English

Machine Translation at a Glance

Our FAQ on the topic of Machine Translation.

TRANSLATE
Machine Translation at a Glance

In the age of digitalisation, Translation also benefits from AI (Artificial Intelligence). By using trainable or generic engines, texts and technical documents can be translated more efficiently.

If you're are also involved in Machine Translation and would like to benefit from it, we've compiled the most important points on the topic of "Machine Translation", in the form of an FAQ.

 

1. Introduction, General Information

What is Machine Translation (MT)?

Machine Translation (MT) means the automatic translation of texts through the application of specific computer programs. Since about 2016/2017, Neural MT (NMT) has been mainly used, in which artificial neural networks predict the probability of word sequences or sentences within translations. These so-called MT engines link bilingual data, using Deep Learning methods and can therefore "learn" complex linguistic features completely autonomously.

 

What are Generic MT Engines?

Generic MT engines are trained using publicly available data from a wide variety of domains. Well-known generic translation services include GoogleTranslate, DeepL, and Amazon Translate. The wealth of data that goes into training these neural engines makes these translations sound very natural. However, this also makes it more difficult to detect machine translation errors without a close examination of the texts.

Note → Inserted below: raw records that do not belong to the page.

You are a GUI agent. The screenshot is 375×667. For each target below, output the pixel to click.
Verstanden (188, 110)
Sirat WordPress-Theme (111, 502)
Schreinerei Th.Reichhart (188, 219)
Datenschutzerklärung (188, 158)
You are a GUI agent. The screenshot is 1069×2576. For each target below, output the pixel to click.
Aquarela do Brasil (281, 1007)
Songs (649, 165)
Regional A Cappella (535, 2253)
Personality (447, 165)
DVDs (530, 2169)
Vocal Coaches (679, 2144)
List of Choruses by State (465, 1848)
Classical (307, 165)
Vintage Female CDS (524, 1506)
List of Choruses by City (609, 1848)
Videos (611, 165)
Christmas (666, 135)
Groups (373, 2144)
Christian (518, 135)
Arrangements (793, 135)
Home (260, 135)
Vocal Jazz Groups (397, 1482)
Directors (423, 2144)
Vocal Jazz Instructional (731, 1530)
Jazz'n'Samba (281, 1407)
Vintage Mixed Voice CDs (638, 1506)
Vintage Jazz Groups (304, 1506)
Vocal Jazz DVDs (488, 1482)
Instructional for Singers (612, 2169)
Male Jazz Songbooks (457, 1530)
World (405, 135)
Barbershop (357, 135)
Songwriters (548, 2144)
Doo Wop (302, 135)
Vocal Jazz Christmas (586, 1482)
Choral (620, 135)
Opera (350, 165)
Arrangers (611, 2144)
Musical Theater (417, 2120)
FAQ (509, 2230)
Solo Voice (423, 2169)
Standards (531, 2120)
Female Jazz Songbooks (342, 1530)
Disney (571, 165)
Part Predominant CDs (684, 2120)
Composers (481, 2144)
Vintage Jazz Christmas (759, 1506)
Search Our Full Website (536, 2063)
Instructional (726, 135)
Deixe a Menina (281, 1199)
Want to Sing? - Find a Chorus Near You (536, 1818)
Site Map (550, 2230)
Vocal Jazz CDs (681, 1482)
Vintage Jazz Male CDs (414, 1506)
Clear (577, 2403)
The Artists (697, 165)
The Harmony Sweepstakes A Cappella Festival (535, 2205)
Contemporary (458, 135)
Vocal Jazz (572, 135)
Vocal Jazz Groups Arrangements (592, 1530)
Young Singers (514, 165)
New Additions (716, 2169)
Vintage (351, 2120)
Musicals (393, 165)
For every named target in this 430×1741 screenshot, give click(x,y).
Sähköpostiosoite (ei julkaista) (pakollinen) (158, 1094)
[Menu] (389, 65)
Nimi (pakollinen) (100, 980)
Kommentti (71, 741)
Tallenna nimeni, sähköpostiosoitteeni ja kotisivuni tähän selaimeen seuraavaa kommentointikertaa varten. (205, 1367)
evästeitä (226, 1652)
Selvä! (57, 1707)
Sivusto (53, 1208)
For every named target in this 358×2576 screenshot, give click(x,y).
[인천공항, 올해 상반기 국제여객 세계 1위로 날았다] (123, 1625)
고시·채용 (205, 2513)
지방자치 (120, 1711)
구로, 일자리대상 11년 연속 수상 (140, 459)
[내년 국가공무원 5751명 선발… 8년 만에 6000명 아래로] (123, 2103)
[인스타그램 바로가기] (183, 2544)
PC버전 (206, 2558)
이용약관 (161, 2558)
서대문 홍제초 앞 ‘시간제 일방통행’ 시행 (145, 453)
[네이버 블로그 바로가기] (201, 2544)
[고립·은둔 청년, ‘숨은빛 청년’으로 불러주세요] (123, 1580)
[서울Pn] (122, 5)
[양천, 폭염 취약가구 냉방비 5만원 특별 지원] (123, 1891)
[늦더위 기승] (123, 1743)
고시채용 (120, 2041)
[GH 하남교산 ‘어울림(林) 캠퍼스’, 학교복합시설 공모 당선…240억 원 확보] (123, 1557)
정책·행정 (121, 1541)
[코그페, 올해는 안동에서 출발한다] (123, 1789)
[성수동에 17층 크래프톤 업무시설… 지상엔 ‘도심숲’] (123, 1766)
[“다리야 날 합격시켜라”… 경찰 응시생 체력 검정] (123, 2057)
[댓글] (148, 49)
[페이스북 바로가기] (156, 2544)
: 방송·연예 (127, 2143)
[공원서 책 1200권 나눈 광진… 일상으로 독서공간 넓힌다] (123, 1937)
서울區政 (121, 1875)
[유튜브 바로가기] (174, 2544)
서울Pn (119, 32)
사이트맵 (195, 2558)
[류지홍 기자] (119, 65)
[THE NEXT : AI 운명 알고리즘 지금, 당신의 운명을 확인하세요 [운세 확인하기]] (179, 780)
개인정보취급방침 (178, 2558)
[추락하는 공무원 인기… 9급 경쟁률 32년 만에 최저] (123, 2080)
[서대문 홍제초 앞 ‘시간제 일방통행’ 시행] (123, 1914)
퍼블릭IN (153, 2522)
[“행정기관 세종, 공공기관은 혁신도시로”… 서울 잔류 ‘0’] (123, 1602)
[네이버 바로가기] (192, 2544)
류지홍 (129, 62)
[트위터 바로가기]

Due to the extensive training involved, generic engines can serve a wide variety of subject areas. However, whether subject-specific content is also translated correctly and consistently (depending on the subject area) is not guaranteed, due to the unpredictable amount of data and varying algorithms that control the engines.

 

What are Trainable MT Engines?

Trainable MT engines (also called individualised engines) are trained with customer-specific data. This data comes from existing translation memories and bilingual or multilingual terminology databases. Individual training improves the translation of specialist and customer-specific terms, and consistency can be ensured for recurring texts in the same way as an exact match or context match. In addition, with ongoing training and tweaking, Machine Translation errors can be corrected and eliminated in a more targeted manner. The more the individualised engine is trained, the higher the quality of the machine translation.

 

How much time and money can I save with Machine Translation and what other benefits does MT offer me?

MT-related cost savings in translation projects vary greatly, depending on the dataset and the source texts. On average, the savings are currently around 20% after the MT process has been successfully established. In general, larger savings are seen with large volumes of new texts, while smaller revisions or updates tend to result in less significant savings from MT.

Depending on the initial situation (e.g. quality of training data, terminology), the processing time of translations can be reduced by up to 50% by using MT.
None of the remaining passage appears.